Passed CCA 175 - 11 Feb 2021

Passed CCA 175 with 8/9 score.

The VM is a bit slow. So take a second to make sure your logic and syntax is correct before performing any action on a dataframe. Practice reading and saving to different file formats in different compressions. There was a questions where I read from 2 files, joined them and saved the result back to hdfs. For any complex transformations I used temp view and spark sql.

There was a problem while using the parquet-tools and avro-tools to verify the final files. I tried passing the hdfs path with and without the namenode uri and it didn’t work. Finally I copied one of the files I needed to verify to local filesystem and used the parquet-tools and avro-tools with local file system path and it worked. I’m sure there was some mistake in the way I was passing the hdfs file path but anyway I found a way around that issue.

For saving to text file format I used concat_ws function to concat all the columns into a single column. This works even if the columns are of numeric data types.
result = df.select(concat_ws("\t", df.col1, df.col2))

I practiced a lot. Before a I started answering any question, I made sure I understood all the key requirements for the answer. I made a mental note of all the steps I needed for answering the question. Just be organized in your approach.

Thanks Mr. Durga and Itversity team for the lab environment and the video lessons.

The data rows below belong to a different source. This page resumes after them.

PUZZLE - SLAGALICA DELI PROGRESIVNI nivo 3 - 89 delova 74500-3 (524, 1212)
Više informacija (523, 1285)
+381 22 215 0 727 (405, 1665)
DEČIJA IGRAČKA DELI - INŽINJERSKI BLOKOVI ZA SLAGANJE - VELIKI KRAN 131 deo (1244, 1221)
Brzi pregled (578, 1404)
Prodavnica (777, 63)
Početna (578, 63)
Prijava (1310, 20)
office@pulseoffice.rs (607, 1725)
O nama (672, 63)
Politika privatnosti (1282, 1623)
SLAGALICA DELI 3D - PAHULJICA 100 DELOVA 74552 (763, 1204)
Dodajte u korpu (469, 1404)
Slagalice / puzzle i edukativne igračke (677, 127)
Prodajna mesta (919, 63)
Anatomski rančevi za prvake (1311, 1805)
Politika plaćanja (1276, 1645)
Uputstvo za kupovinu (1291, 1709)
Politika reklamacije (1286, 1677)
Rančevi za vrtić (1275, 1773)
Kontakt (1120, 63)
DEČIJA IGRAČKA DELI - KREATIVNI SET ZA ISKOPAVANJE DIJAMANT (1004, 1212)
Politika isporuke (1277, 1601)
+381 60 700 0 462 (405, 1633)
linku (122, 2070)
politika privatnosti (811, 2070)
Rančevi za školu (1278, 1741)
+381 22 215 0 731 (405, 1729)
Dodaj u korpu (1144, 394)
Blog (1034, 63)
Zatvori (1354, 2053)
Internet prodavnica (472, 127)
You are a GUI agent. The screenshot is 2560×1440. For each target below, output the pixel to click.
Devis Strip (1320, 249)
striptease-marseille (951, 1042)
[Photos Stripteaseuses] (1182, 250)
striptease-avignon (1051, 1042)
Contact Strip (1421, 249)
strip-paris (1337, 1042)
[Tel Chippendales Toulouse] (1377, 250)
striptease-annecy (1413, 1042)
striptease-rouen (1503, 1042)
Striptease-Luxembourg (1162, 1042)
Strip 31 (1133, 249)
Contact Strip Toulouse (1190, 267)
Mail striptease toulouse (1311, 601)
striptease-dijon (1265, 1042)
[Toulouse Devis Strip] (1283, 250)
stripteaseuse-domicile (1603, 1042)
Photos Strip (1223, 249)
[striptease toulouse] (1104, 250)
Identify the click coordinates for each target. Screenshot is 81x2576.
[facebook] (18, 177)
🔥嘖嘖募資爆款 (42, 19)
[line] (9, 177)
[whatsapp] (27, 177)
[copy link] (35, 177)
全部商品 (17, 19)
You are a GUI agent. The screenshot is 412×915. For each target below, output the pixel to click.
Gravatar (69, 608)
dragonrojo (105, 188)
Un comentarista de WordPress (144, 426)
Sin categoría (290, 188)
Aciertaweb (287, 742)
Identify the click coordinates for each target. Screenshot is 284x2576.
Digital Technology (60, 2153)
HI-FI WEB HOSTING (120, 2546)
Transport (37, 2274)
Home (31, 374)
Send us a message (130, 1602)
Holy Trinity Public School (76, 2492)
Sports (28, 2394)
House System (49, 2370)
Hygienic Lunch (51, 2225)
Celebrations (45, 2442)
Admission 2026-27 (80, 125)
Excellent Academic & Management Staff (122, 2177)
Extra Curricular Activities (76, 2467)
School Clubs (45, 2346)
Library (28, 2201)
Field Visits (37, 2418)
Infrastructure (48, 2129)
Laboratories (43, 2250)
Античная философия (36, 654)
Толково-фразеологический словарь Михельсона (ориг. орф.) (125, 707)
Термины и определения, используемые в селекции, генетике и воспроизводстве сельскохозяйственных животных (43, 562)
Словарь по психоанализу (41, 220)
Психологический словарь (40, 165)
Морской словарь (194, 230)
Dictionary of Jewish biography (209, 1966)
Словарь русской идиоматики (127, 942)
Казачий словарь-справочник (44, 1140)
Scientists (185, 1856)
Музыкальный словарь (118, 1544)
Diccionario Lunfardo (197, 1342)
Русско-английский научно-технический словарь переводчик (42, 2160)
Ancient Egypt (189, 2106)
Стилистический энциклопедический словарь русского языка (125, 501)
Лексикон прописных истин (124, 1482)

Prepare for certifications on our state of the art labs which have Hadoop, Spark, Kafka, Hive and other Big Data technologies

  • Click here for signing up for our state of the art 13 node Hadoop and Spark Cluster

Congrats sir, I want to ask you a question. What do you mean by this statement “There was a problem while using the parquet-tools and avro-tools”? We can’t read/save avro file without pyspark --packages org.apache.spark:blabla?

Thanks sir

congratulation @ddileepkumar
I have few queries.generally i am comfortable writing entire command in single line in notepad.but same is not possible in lab.just checking if you used '\ after end of every line or the editor allows it.
Also,do we have to call any package for avro or it is already loaded.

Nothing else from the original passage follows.